A decisão do Congresso brasileiro de derrubar o veto presidencial ao chamado “PL da dosimetria” abriu um novo capítulo no cenário político e judicial do país, com impacto direto na situação do ex-presidente Jair Bolsonaro.
Com a rejeição do veto de Luiz Inácio Lula da Silva, o diploma passa a vigorar na íntegra, alterando critérios fundamentais na definição das penas. Na prática, a lei modifica a forma como os juízes calculam o tempo de condenação, o que poderá resultar numa redução significativa das penas aplicadas em casos relacionados com os acontecimentos de 8 de janeiro de 2023.
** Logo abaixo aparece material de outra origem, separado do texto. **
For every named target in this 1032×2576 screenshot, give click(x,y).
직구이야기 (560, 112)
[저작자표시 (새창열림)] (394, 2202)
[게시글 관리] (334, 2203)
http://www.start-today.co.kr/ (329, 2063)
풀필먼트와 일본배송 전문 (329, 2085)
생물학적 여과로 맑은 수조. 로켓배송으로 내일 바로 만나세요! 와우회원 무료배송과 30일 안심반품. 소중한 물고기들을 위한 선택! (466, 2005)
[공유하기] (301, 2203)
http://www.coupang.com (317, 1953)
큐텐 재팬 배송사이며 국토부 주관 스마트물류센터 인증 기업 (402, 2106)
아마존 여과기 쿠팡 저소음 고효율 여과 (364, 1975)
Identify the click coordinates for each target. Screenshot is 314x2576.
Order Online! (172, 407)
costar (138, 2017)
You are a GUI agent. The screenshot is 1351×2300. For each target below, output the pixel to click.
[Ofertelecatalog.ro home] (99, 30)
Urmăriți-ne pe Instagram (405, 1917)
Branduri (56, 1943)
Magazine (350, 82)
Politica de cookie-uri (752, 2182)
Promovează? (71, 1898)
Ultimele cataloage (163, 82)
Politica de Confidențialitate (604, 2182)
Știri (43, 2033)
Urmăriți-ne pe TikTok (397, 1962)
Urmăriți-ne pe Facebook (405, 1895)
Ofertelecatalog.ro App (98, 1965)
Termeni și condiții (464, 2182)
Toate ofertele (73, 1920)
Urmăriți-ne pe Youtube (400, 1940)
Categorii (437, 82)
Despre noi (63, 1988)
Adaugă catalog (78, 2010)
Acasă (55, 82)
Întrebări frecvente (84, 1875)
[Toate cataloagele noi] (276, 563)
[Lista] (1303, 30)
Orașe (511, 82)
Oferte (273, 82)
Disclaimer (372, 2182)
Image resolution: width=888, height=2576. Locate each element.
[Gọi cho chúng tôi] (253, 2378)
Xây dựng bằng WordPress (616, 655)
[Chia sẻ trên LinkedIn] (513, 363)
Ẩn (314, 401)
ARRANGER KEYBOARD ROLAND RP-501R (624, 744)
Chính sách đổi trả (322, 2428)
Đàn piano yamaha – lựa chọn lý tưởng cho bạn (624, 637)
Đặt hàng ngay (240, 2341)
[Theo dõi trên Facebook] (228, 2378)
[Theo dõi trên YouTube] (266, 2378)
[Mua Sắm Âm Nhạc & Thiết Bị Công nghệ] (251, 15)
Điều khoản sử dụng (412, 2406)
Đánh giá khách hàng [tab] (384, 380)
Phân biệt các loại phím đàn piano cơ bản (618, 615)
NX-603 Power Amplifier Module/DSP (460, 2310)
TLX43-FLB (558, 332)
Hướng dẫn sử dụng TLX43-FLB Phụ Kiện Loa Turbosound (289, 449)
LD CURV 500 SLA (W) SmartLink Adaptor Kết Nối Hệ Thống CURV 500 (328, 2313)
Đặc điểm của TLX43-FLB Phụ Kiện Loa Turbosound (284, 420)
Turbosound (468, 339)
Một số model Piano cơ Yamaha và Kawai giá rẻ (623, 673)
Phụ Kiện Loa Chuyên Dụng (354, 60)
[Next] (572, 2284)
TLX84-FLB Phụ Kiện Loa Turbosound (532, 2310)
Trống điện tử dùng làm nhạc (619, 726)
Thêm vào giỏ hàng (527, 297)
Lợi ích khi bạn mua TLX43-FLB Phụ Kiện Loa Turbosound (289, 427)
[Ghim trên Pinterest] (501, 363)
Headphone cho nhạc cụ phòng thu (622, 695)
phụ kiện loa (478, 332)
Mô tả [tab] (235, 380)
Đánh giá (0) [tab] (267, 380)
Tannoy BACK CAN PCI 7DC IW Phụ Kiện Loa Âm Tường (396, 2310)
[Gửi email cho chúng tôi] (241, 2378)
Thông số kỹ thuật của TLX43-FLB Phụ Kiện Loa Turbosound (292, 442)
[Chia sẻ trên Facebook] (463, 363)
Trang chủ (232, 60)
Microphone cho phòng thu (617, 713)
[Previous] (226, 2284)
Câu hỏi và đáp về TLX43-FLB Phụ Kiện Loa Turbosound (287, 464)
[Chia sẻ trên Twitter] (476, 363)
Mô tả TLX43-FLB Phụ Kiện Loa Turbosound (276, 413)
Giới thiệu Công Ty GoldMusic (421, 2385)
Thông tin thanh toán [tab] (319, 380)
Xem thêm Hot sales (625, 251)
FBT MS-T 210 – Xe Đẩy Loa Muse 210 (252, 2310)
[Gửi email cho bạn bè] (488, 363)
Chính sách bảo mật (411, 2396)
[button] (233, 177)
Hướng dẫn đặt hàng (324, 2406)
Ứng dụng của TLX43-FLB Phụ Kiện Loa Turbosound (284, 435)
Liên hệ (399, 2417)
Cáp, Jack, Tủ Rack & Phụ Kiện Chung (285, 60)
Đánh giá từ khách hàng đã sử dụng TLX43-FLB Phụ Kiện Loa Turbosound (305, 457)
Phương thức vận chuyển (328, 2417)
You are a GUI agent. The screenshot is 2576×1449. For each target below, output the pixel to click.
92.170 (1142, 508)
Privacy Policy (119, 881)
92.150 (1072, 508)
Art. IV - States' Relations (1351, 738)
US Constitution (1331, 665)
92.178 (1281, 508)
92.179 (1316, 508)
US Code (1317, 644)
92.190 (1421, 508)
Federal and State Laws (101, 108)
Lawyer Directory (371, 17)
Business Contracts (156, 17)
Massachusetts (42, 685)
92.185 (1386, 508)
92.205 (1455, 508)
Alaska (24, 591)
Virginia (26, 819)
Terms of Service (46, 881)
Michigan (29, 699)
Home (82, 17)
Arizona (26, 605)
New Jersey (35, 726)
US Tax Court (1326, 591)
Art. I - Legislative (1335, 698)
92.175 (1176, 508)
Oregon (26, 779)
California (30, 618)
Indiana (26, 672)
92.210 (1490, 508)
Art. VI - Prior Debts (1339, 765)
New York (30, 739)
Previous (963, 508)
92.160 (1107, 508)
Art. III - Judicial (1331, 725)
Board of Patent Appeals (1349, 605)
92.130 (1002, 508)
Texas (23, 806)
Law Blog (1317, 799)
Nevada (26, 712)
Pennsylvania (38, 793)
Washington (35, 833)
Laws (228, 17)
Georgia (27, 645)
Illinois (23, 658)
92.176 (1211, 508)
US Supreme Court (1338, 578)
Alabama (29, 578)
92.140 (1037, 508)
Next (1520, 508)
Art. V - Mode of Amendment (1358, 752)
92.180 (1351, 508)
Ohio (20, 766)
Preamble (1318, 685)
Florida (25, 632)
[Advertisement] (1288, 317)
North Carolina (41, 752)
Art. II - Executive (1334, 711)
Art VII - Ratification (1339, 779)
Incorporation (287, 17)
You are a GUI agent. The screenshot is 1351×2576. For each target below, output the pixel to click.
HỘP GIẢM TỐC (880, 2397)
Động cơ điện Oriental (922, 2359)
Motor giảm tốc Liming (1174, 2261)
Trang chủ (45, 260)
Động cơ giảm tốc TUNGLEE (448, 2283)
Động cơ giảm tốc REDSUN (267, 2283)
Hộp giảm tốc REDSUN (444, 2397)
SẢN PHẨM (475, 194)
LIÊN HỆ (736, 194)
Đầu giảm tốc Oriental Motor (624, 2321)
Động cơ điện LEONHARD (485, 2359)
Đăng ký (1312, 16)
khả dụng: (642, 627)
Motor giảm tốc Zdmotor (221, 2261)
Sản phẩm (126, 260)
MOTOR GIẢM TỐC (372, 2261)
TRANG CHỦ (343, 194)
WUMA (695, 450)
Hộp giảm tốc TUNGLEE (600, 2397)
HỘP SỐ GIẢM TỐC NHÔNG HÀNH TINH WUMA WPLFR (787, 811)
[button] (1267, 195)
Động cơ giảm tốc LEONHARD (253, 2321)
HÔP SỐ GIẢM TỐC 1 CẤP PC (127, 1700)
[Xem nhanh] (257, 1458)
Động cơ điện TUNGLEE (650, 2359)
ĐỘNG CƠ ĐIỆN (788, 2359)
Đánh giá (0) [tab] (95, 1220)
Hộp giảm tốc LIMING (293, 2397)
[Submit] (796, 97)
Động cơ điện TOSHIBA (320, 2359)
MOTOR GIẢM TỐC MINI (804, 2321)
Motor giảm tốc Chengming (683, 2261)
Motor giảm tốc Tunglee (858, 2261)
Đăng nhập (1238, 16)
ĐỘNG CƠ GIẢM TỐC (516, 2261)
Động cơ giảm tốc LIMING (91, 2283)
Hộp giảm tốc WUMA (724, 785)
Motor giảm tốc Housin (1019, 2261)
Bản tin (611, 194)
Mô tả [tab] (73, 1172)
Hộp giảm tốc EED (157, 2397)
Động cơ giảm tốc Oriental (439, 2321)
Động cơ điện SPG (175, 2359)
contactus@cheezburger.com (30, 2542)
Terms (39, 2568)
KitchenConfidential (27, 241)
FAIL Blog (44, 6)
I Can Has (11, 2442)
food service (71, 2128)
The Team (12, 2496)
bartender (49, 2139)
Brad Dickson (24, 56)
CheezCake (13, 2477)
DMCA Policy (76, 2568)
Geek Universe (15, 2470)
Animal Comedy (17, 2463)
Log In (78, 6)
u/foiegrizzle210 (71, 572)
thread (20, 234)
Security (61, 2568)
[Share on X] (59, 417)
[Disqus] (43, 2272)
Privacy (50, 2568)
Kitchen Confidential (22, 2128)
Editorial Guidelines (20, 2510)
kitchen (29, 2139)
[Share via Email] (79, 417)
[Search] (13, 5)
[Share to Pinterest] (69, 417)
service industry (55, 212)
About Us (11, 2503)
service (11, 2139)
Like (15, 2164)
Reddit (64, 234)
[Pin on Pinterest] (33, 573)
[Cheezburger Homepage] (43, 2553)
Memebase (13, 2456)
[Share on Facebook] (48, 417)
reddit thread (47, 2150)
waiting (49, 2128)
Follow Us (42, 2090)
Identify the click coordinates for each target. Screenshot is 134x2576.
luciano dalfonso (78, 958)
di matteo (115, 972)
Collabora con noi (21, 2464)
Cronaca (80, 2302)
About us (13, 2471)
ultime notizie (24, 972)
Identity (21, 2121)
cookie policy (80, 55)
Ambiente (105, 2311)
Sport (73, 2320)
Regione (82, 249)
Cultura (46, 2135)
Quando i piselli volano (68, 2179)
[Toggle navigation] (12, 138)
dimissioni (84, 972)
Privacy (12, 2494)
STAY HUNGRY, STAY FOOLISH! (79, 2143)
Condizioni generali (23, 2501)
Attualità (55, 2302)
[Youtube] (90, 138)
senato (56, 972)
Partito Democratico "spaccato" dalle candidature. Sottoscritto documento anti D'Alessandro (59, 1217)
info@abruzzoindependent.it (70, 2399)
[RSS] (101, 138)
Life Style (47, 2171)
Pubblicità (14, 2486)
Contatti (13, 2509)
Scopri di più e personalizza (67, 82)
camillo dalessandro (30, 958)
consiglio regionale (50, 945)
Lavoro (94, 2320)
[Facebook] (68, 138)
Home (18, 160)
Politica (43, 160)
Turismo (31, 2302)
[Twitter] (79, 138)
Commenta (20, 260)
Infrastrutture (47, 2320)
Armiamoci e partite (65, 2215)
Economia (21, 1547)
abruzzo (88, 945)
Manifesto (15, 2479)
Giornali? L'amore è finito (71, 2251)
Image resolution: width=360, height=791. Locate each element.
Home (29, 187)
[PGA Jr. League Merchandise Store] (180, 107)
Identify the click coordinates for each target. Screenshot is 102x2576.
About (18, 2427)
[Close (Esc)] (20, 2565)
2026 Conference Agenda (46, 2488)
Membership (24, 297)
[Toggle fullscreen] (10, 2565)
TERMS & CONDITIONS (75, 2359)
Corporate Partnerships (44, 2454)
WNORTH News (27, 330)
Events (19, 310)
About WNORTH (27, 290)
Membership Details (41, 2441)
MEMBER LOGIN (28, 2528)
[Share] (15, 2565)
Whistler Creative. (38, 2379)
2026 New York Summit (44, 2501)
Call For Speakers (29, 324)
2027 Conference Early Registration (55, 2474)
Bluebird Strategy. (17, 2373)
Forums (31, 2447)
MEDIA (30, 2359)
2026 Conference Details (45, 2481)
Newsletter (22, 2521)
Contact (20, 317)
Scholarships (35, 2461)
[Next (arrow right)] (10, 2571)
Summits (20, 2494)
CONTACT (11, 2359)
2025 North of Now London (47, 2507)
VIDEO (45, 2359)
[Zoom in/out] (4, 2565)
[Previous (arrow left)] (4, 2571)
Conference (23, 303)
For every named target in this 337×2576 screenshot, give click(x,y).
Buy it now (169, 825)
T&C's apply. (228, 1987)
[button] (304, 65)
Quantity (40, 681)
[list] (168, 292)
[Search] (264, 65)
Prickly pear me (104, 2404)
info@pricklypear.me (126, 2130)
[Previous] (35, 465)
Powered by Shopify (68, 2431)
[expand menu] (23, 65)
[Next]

No caso de Bolsonaro, o efeito pode ser imediato. A revisão das regras abre caminho para uma reavaliação da eventual pena a que venha a ser sujeito, podendo traduzir-se numa diminuição substancial do tempo de cumprimento. Especialistas admitem que a mudança poderá influenciar não apenas a duração da pena, mas também o regime em que esta será cumprida.
A nova legislação não se limita ao ex-presidente. Outros arguidos e condenados no âmbito dos mesmos acontecimentos poderão igualmente beneficiar da revisão das penas, uma vez que a lei tem aplicação geral e retroativa em matéria penal mais favorável.
Do ponto de vista institucional, o diploma deverá agora ser promulgado, passando depois a produzir efeitos nos tribunais. Caberá às instâncias judiciais proceder à eventual revisão das condenações à luz das novas regras.
Ainda assim, o tema está longe de encerrado. A constitucionalidade da lei poderá vir a ser apreciada pelo Supremo Tribunal Federal, o que mantém alguma incerteza quanto à sua aplicação definitiva.
Politicamente, a decisão representa um revés para o Governo. A derrubada do veto evidencia a fragilidade do Executivo no Parlamento e reforça o peso do Congresso na condução de matérias sensíveis, sobretudo aquelas com impacto direto em figuras centrais da vida política brasileira.
O desfecho deste processo poderá redefinir não apenas o futuro judicial de Bolsonaro, mas também o equilíbrio de forças entre os poderes no Brasil.